Many of us have been at an organization where the business has identified there is a problem or an inefficiency, but the root cause has not been identified.
Sometimes, people feel they don’t have time to spend looking into the issue and then the problem lingers. Other times, the quick fix is let’s hire more people or let’s buy this piece of technology. You might be nodding your head, but these seemingly quick fixes are usually not the long-term solution.
I often get approached by groups that have a problem, but they don’t know what is causing the problem. Recently, I was approached by a group that had spent months trying to improve their operations. They brought in different people to help turn things around, but they still were not seeing the expected improvements. They were at the point, where they were contemplating a new technology solution. While this may sound like a slam dunk for many people, I am a strong believer that you need to figure out your current state before making a recommendation for the future state.
To figure out the current state, it requires bringing together what I call the TRIFECTA. The TRIFECTA is people, process, and technology or some refer to it as the three legs on a stool. The TRIFECTA is essential to having successful business and/or teams. You can have one, but without the others you will struggle to succeed.
You can hire amazing people with great skills and experience, but if you have inadequate processes or technology these people may struggle. When people struggle, they often get frustrated and can potentially quit. You can give a person a canoe, but if you don’t tell them where the water is or give them a paddle and tell them how to use it, they may not make it far.
You can have wonderfully detailed standard operating procedures (SOP), but if you do not have the people that are invested in following the SOP then it is just words and pictures on paper. If you do have great people and processes, but lack technology you can only scale so far. You can give a person instructions, but if they are in French and you can’t read in French and you don’t have a device to translate them with you are left with a lot of paper that might end up being beneficial to start a bonfire.
This is my favorite. “If we just buy “x” system it will fix all of our problems”. I really wish it was this easy, I truly do. However, there is no easy button in life. You can have great applications and software, but if people don’t know how to use it or aren’t bought in on why they should use it then you have this wonderful technology just collecting dust on a shelf. You can buy a bike, but if you don’t learn how to ride it, then you just have a nice a bike.
While pulling together the TRIFECTA might seem like a tedious task, in the long run it often pays off. In the above example, we spent two weeks interviewing team members, mapping out processes, and identifying opportunities. We discovered over 100 opportunities and put together themes for leadership to prioritize. It took a few months to execute the identified changes and technology enhancements, but they have seen improvements across the organization and the process flows hang in the office as a reference and training aid.
Some of you might be thinking we can’t spend two weeks on this because “we have a business to run”, “I already have a full-time job”, or “we will do it later”. Taking the time to meet with teams and talk about the people, processes, and technology that is used in their day to day helps identify problems or inefficiencies. In my experience the root cause is often more than one thing, but a myriad of things, if you don’t talk about them, they can linger.

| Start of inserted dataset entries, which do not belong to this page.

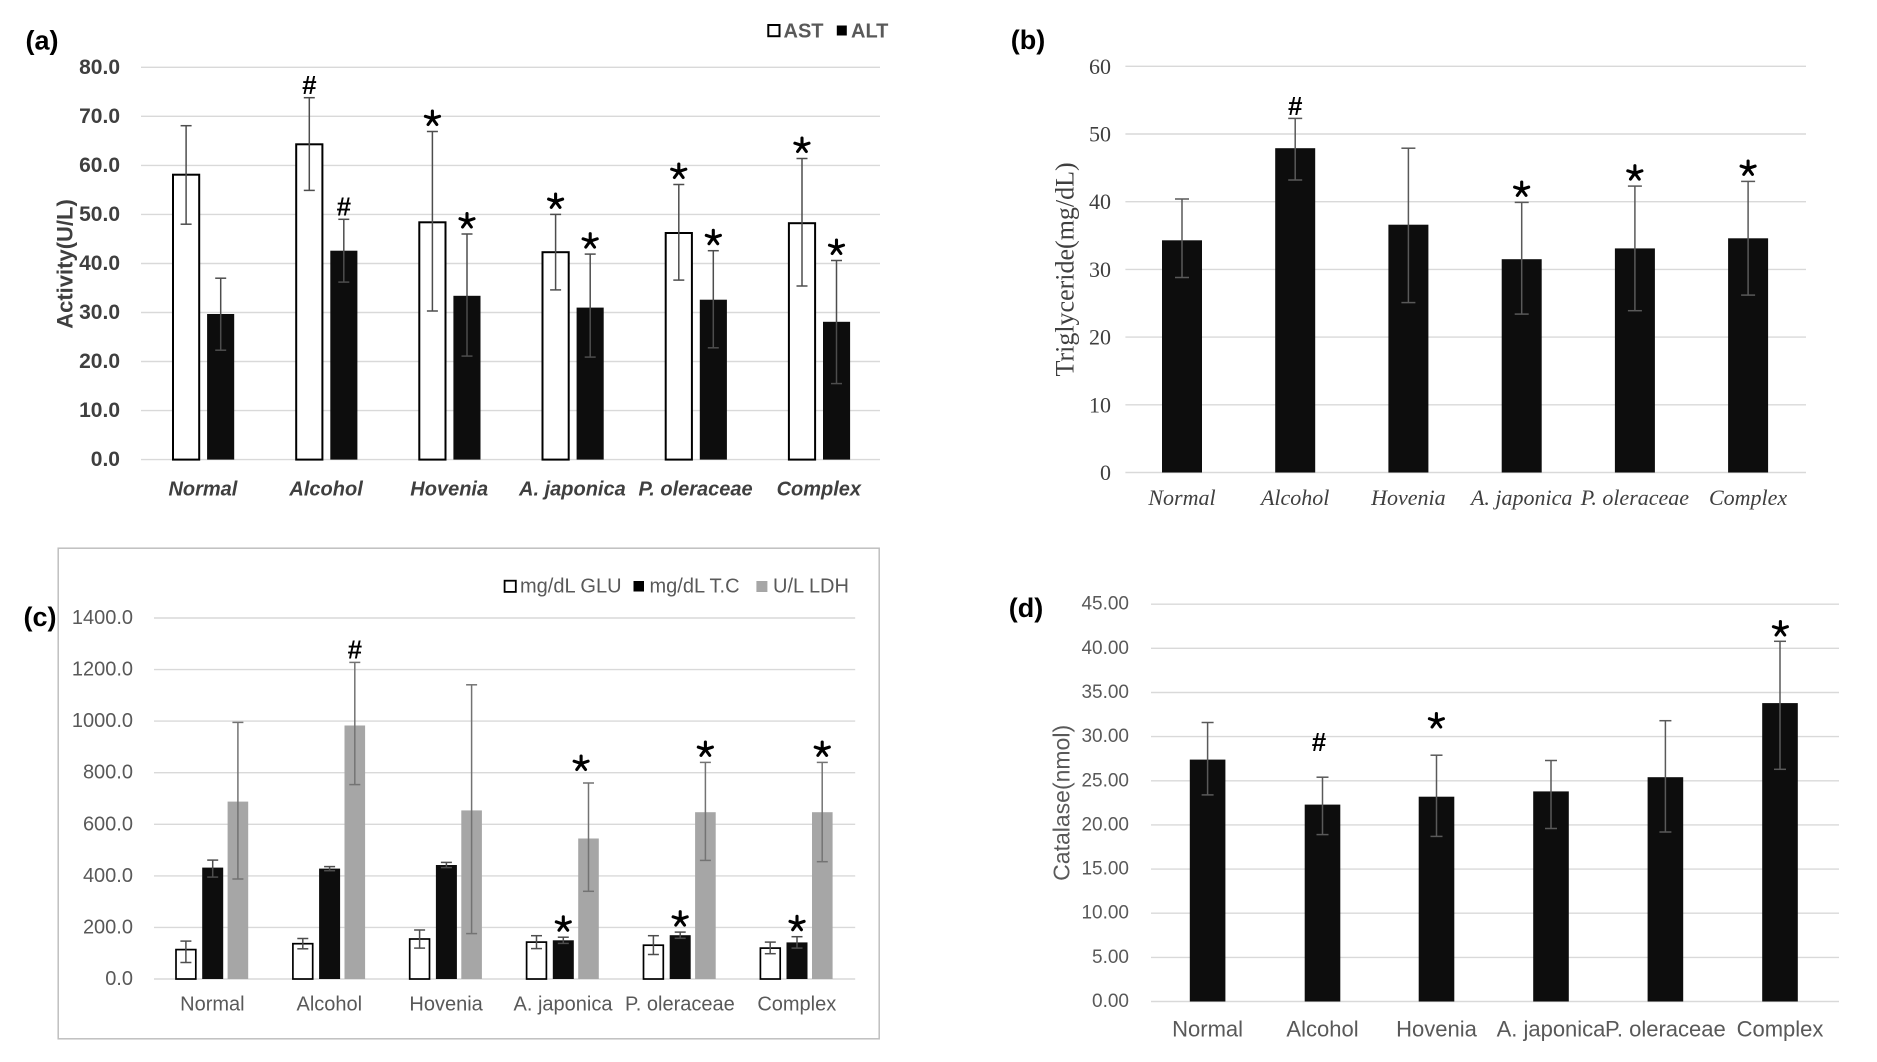 The image size is (1877, 1062). What do you see at coordinates (102, 670) in the screenshot?
I see `svg-text: 1200.0` at bounding box center [102, 670].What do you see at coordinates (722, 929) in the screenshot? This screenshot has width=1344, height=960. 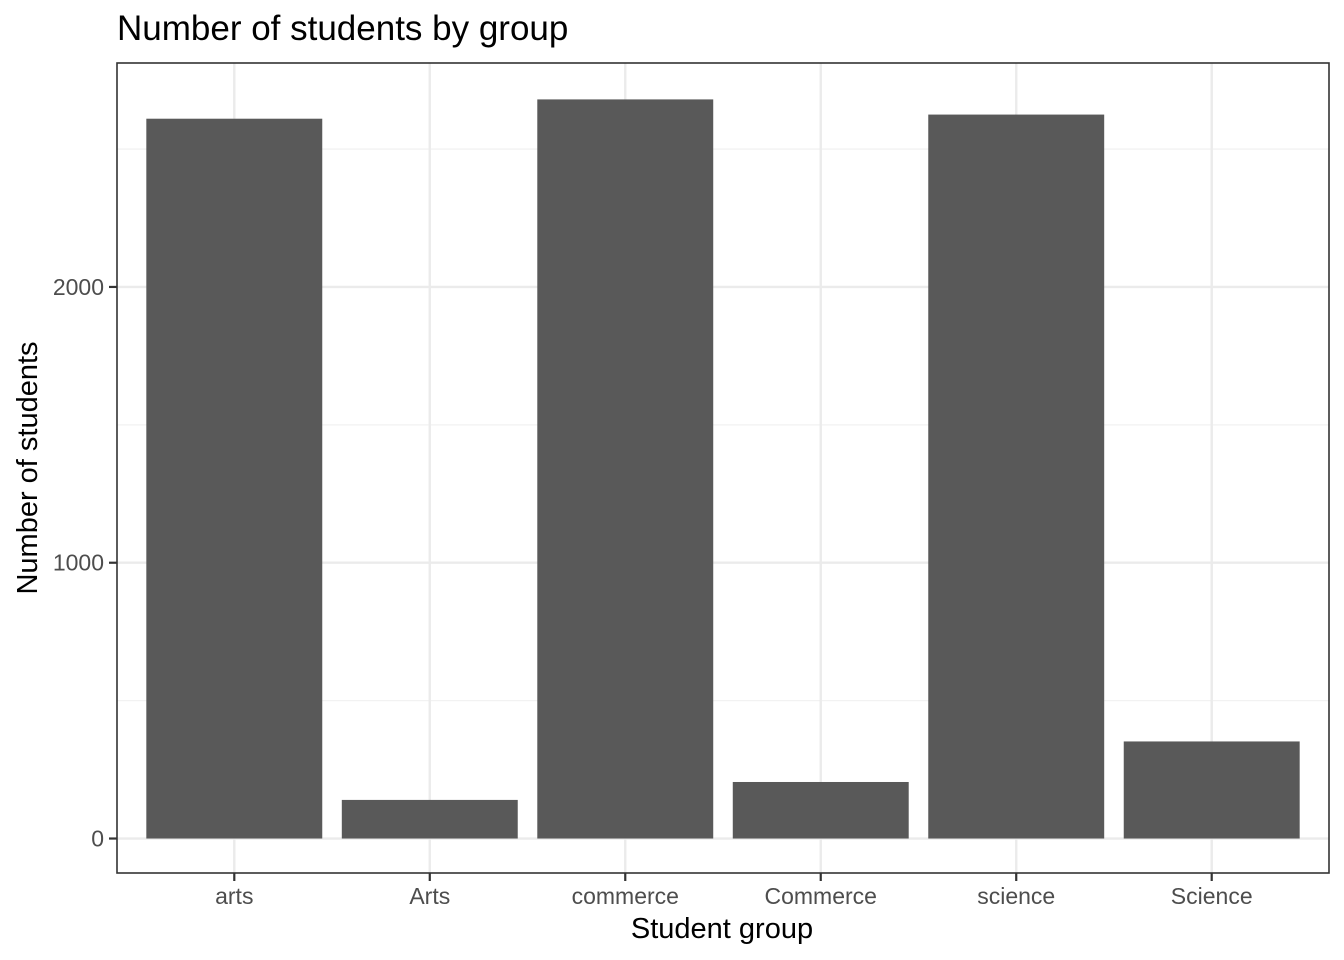 I see `x-axis-title: Student group` at bounding box center [722, 929].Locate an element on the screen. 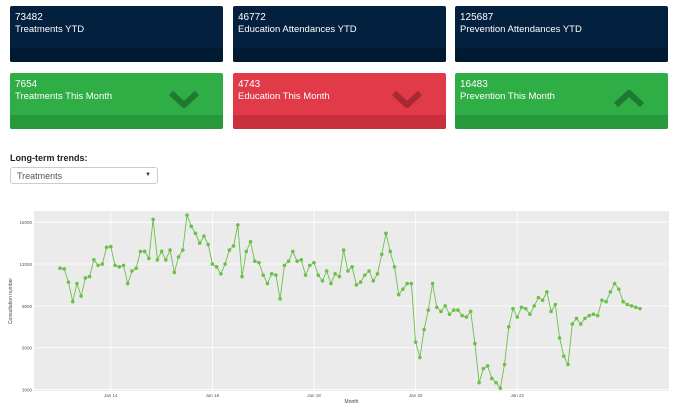  y-tick-label: 3000 is located at coordinates (28, 390).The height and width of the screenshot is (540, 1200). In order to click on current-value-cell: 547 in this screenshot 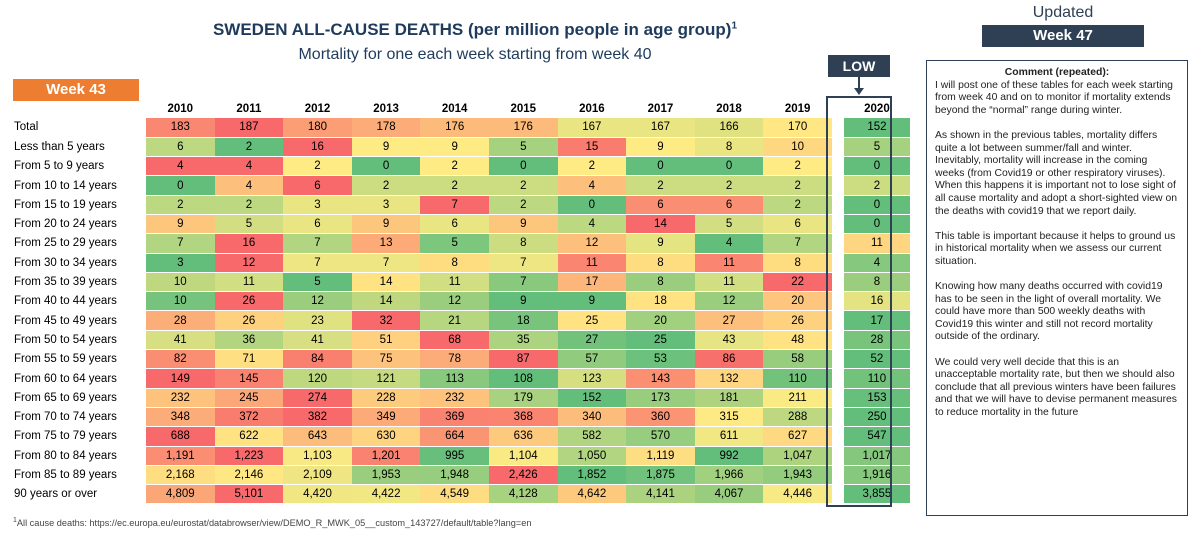, I will do `click(876, 436)`.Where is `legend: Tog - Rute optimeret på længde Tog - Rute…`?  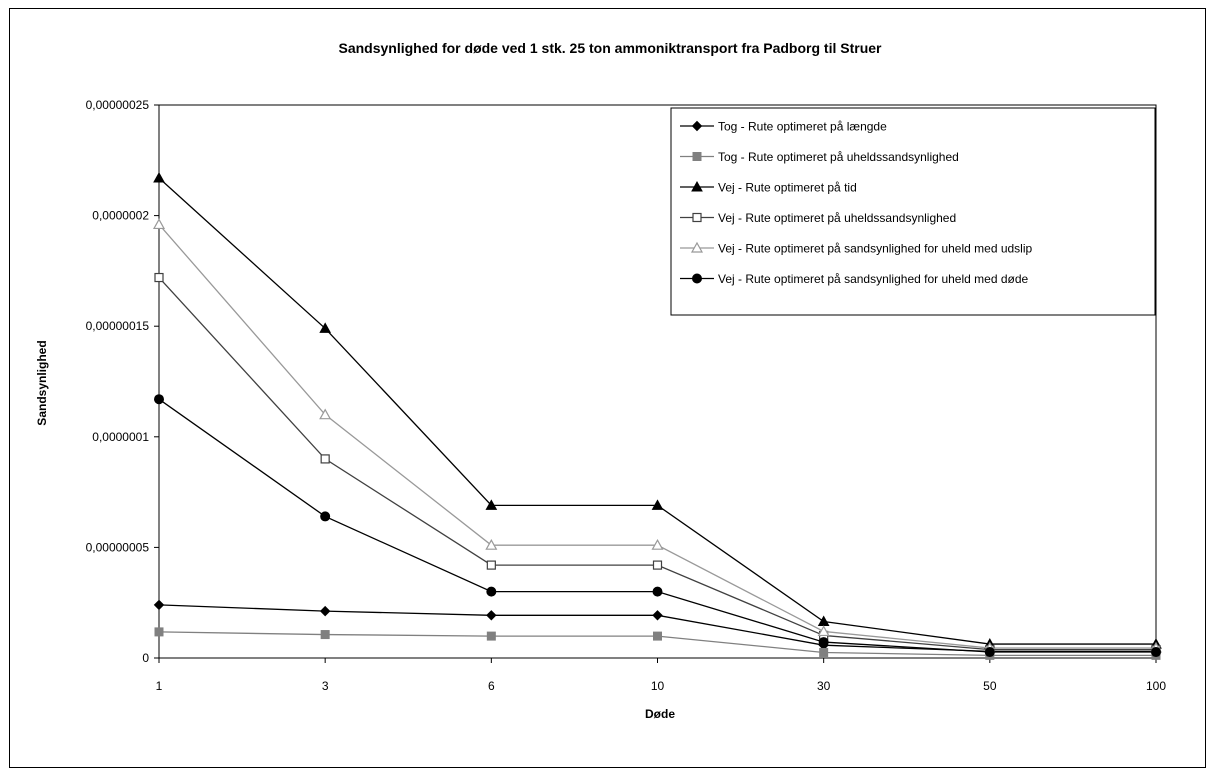
legend: Tog - Rute optimeret på længde Tog - Rute… is located at coordinates (913, 212).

Some organizations may think that they can throw anyone in and they can do a great job at business process analysis, but it really requires a person with a specific set a skills and behaviors. They don’t have to know anything about your business or process, but they need to be curious and passionate about learning how things work and have a desire to help improve the process. A person that can ask tough questions and help identify where the opportunities are.
Next time you identify that you have systemic issues, pause and think about if it makes sense to pull a small team together to dive in and do some analysis. Getting leadership approval for a team might seem daunting, however if you put together a business case and document the skillsets that would be needed to be successful it will be easier to share the need and vision with your leadership. You may find once you have successfully pulled together the TRIFECTA there is a desire to repeat it in other areas of the business. Having a small team that can be dedicated to business process analysis and improvements is ideal as it allows for these individuals to dedicate their time to work through these specific problem areas. Some of you may already have people in your organization with the necessary skillsets and behaviors that you could leverage to successfully drive these types of efforts. Your leaders may worry that this type of work will dwindle, but having people with diverse skillsets and behaviors can allow them flex with multiple groups like business analysts, lean champions, or continuous improvement teams.